Thursday, August 12, 2010

Screen size

The size of an approximately rectangular display is usually given as the distance between two opposite screen corners, that is, the diagonal of the rectangle. One problem with this method is that it does take into account the fact that when a rectangle with a given length to its diagonal, becomes more rectangular, and less square (its aspect ratio increases), and at the same time its diagonal remains the same, then the area of the rectangle decreases. That is, given the same diagonal, the area of the display decreases if its aspect ratios increases. For example, a 4:3 21 in (53 cm) monitor has an area of about 211 sq in (1,360 cm2), while a 16:9 21-inch widescreen has about 188 sq in (1,210 cm2).

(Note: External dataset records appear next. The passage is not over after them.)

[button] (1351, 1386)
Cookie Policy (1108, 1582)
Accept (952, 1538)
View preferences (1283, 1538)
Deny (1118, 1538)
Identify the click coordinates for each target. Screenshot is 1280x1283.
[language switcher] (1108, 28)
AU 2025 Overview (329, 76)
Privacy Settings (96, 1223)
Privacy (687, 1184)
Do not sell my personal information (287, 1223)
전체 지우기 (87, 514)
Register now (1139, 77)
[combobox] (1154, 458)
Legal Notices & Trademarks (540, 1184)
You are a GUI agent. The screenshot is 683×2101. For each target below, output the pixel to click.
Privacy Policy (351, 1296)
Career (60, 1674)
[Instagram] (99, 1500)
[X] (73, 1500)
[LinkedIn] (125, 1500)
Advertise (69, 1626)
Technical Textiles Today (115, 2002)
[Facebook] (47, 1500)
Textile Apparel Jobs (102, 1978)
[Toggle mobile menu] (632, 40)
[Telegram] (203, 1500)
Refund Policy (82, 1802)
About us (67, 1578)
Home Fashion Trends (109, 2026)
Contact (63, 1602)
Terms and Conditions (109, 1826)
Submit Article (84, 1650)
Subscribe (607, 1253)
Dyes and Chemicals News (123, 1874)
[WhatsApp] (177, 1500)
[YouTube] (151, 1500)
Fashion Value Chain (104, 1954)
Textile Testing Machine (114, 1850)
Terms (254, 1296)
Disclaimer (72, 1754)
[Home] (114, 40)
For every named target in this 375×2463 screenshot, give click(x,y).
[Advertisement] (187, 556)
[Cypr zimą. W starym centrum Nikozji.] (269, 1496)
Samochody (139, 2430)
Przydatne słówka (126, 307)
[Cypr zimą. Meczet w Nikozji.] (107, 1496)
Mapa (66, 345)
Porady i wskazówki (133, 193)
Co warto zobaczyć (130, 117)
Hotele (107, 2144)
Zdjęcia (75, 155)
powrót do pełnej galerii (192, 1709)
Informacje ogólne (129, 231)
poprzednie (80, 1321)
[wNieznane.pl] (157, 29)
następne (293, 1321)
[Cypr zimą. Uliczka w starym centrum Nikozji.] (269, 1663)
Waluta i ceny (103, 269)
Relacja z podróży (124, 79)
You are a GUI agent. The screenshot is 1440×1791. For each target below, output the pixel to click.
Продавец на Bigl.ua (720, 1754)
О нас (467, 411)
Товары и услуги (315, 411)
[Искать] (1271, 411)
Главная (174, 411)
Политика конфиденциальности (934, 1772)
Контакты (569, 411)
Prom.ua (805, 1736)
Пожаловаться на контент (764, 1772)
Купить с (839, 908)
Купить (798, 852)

This method of measurement is inherited from the method used for the first generation of CRT television, when picture tubes with circular faces were in common use. Being circular, only their diameter was needed to describe their size. Since these circular tubes were used to display rectangular images, the diagonal measurement of the rectangle was equivalent to the diameter of the tube's face. This method continued even when cathode ray tubes were manufactured as rounded rectangles.

Another problematic practice was using the size of a monitor's imaging element, rather than the size of its viewable image, when describing its size in publicity and advertising materials. Especially on CRT displays, a substantial portion of the imaging element is concealed behind the case's bezel or shroud in order to hide areas outside the monitor's safe area due to overscan. These practices were seen as deceptive, and widespread consumer objection and lawsuits eventually forced most manufacturers to instead measure viewable size.